## Work required
Find the line containing "Task: Click the plus icon to". Reproduce it and every line after it up to the end of the records, exactly as written.
++++ Records shown
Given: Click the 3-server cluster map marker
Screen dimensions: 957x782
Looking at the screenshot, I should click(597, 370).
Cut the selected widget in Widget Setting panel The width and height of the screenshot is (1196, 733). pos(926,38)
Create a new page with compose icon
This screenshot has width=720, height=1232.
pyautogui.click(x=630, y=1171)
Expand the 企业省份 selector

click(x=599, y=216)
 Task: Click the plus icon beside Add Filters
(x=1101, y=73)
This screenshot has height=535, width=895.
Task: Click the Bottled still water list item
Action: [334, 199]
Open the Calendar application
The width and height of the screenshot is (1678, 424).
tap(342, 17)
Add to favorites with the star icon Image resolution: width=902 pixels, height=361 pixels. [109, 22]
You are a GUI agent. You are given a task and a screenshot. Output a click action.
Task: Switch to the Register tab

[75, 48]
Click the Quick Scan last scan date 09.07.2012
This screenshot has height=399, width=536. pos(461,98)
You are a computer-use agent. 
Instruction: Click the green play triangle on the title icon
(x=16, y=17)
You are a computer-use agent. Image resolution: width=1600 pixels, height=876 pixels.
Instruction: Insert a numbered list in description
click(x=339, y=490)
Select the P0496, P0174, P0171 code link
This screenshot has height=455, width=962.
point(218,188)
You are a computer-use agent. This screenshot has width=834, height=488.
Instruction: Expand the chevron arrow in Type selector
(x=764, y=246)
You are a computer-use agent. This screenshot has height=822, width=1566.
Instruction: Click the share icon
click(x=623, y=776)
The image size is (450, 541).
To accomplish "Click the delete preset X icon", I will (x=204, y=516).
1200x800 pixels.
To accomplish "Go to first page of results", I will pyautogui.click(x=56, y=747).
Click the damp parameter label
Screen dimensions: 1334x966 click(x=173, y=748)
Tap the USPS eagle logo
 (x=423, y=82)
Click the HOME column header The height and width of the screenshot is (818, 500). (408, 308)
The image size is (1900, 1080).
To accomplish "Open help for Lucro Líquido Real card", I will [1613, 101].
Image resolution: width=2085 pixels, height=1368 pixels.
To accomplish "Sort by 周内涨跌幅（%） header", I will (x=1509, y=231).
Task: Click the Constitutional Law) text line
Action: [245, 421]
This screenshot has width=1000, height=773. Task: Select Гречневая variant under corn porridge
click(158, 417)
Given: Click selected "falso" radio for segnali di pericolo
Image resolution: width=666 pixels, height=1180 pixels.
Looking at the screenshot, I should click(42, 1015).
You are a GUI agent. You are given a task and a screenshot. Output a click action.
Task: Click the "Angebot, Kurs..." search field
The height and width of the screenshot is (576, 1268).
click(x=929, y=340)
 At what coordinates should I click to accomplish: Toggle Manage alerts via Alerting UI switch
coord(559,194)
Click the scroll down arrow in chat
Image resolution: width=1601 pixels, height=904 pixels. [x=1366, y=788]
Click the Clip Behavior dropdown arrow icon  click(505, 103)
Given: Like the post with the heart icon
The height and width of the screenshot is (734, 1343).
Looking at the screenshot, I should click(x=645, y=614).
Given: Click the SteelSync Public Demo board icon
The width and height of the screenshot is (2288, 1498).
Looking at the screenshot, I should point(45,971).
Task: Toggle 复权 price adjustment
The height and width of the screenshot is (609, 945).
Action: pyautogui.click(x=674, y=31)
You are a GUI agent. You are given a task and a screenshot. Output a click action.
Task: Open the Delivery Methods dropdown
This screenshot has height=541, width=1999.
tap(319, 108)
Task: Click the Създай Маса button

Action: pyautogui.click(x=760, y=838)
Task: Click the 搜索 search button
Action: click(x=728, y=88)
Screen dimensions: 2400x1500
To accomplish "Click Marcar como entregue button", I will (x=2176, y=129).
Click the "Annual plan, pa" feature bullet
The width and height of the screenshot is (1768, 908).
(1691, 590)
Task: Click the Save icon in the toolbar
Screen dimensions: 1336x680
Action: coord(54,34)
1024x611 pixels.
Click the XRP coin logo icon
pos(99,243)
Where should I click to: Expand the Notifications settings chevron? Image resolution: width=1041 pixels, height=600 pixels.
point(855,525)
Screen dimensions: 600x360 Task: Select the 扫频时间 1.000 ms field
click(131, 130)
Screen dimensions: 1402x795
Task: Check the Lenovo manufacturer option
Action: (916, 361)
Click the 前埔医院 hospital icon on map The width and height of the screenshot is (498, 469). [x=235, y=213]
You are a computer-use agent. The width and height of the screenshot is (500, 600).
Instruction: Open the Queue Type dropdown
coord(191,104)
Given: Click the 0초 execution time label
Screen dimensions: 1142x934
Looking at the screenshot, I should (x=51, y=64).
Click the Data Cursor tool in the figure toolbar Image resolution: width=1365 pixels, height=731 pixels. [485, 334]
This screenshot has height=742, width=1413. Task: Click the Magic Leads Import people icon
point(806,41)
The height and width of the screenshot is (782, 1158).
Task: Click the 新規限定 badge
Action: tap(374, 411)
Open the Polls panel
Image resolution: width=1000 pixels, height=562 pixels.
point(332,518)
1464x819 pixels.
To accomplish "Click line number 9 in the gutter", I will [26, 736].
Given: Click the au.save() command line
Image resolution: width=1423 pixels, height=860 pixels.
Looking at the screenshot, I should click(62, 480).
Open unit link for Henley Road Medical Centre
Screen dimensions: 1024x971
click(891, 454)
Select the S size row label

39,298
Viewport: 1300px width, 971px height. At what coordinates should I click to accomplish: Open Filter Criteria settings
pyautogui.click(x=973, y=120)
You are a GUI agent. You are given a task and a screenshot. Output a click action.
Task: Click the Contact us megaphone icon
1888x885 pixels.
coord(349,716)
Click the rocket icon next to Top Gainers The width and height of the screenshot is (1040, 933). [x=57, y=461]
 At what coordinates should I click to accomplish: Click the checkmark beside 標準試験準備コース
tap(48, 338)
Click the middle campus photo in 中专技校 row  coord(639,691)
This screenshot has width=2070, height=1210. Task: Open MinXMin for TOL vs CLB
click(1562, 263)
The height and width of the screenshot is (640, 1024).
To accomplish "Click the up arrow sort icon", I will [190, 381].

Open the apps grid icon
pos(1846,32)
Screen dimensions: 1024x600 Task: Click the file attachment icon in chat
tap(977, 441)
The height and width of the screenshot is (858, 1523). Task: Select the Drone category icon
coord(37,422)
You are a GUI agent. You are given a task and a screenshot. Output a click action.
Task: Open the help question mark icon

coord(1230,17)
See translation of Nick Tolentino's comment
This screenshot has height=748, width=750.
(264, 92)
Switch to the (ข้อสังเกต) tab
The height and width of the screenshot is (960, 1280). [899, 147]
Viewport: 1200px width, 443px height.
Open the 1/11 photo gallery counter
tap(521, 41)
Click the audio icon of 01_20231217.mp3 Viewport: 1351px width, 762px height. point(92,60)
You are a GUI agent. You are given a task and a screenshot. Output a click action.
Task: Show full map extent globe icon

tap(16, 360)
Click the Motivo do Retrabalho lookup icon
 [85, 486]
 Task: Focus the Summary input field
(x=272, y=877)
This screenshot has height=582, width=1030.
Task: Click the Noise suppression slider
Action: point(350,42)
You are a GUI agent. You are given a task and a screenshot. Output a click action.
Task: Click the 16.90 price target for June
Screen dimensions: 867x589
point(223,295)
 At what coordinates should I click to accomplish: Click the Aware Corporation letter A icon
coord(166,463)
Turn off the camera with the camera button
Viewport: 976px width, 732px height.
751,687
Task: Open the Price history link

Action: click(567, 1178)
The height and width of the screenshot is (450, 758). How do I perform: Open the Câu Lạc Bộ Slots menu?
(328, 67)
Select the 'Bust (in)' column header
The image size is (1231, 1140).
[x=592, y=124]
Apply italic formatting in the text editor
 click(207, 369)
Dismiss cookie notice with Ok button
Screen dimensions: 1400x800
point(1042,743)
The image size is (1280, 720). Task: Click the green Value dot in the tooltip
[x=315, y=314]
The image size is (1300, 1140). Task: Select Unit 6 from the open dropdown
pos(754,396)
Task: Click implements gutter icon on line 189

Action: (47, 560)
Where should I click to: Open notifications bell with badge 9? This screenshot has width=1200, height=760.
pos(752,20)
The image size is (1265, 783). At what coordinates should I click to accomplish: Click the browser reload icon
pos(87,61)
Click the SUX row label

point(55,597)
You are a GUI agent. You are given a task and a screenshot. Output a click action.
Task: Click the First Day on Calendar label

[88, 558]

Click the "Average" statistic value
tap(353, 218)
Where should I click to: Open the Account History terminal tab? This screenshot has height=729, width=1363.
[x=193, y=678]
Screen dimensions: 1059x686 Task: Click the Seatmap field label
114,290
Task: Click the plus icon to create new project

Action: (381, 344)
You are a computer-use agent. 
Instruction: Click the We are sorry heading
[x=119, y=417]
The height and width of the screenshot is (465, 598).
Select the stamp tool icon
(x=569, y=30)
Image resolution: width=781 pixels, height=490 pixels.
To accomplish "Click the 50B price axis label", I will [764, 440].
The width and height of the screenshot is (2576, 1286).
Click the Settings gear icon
++++++++
## Result of this task
Task: Click the plus icon to create new project

Action: (381, 344)
You are a computer-use agent. 
Instruction: Click the We are sorry heading
[x=119, y=417]
The height and width of the screenshot is (465, 598).
Select the stamp tool icon
(x=569, y=30)
Image resolution: width=781 pixels, height=490 pixels.
To accomplish "Click the 50B price axis label", I will [764, 440].
The width and height of the screenshot is (2576, 1286).
Click the Settings gear icon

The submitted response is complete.